The Fibonacci sequence is a special sequence of numbers. The first two numbers are 0 and 1. The numbers in the sequence after that build on these first two numbers. The pattern is the next number in the sequence is the sum of the two previous numbers.

The Fibonacci sequence begins like this: 0, 1, 1, 2, 3, 5, 8, 13, 21, 34, 55, 89, 144, etc…

Last summer I was interviewing at multiple companies. One interviewer asked me how I would generate a Fibonacci number at a given index.

For example:

```
Given 0; return 0.
Given 1; return 1.
Given 2; return 1.
...
Given 6; return 8.
```

I started by writing a method that would solve the problem through brute force using recursion, but it wasn’t really what the interviewer was looking for. I fumbled through the question and didn’t get an offer from that company.

Once the interview was over, I made a few half-hearted attempts to figure this out (which I had on Github), but wasn’t happy with anything. I forgot about this entirely until a few weeks ago, when I decided to figure it out.

I did more research into the Fibonacci Sequence and discovered that you can calculate these numbers using the Golden ratio.

The Golden ratio is defined mathematically as:

```
(1 + √5)
φ = -------
2
```

Or φ ≅ 1.618034…

It turns out you can use the Golden ratio to calculate numbers in the Fibonacci sequence. This is Binet’s Fibonacci number formula:

```
φ^n - (- φ)^-n
F(n) = ----------------
√5
```

This is a much cleaner approach to the brute force approach for calculating these numbers. Instead of dealing with recursion, which is tricky, this is a straightforward method to calculating Fibonacci numbers.
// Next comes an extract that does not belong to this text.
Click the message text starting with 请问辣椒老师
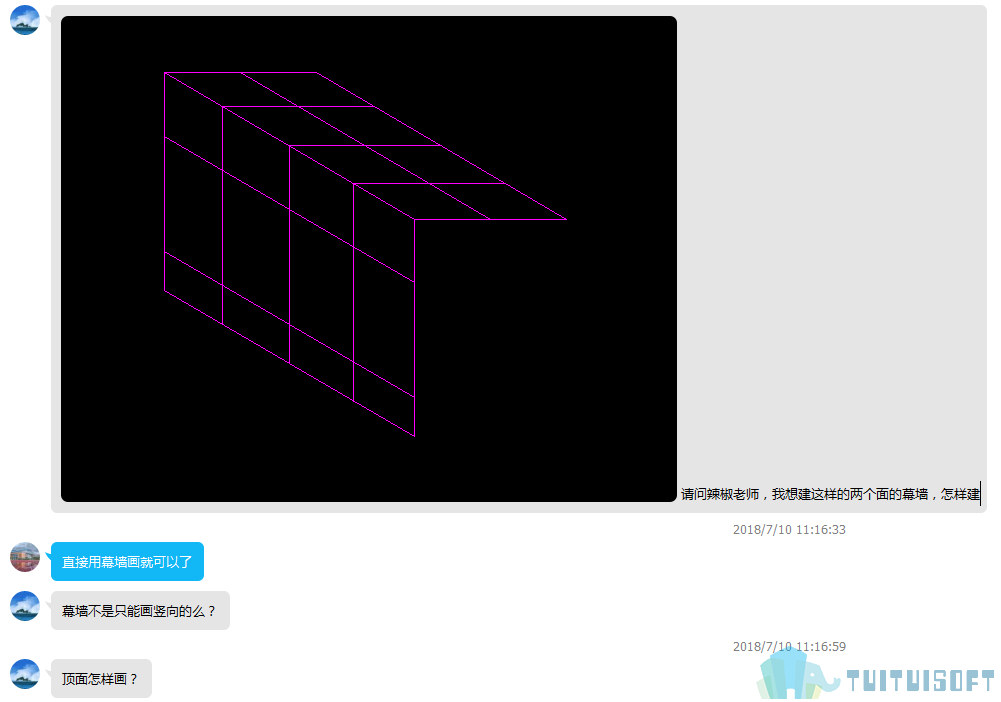The image size is (1001, 702). coord(830,494)
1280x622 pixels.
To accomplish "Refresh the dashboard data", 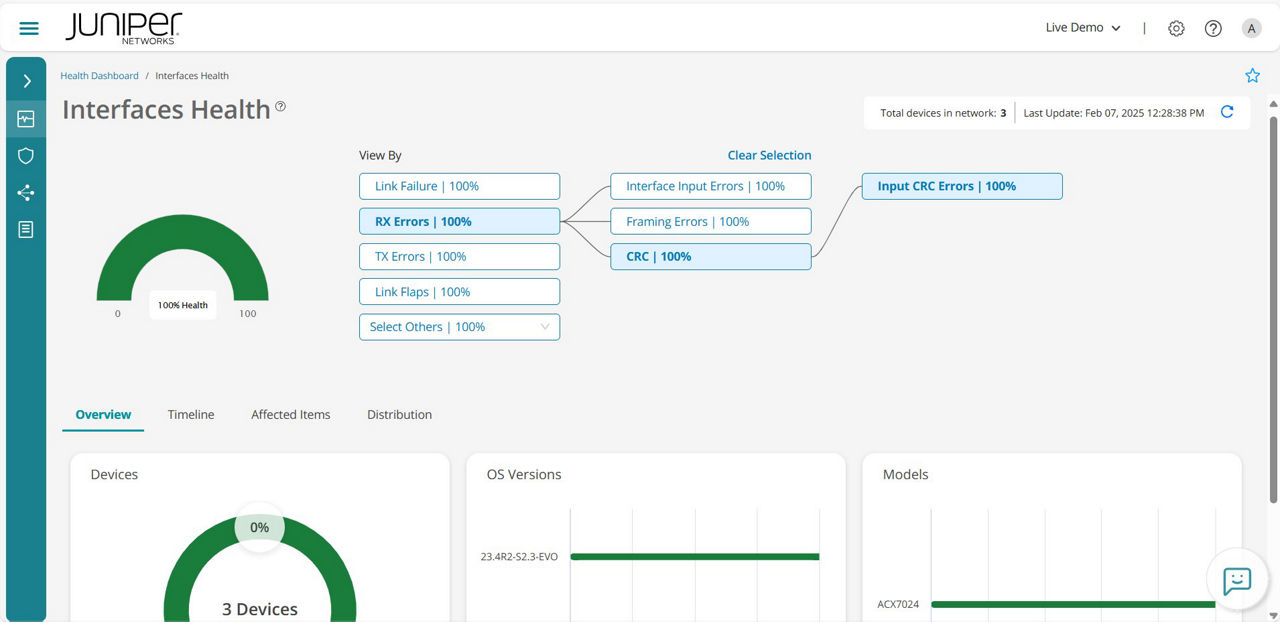I will [x=1227, y=112].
Here’s what that looks like in code:

## Obj-c code

```
#define SQRT_5 sqrt(5)
#define PHI ((1 + SQRT_5) / 2)
...
+ (unsigned long long) fibonacciAtIndex: (NSUInteger) index {
if (index < 2) {
// Save some cycles.
return index;
}
// x(n) = (Phi^n - (-Phi)^-n) / √5
long double numerator = powl(PHI, index) - powl((long double) (-1.0 * PHI), -1.0 * index);
long double fibonacci = numerator / SQRT_5;
return (unsigned long long) fibonacci;
}
```

## Larger numbers?

This method above is accurate until an index of 71, after that the numbers drift enough to be noticeable. I haven’t spent much time figuring out how to handle larger numbers. I could probably try NSDecimalNumber or BIGNUM.

I don’t know if this is the best way to generate Fibonacci numbers for a given index. If/When I look into handling larger numbers may find this to be a terrible approach.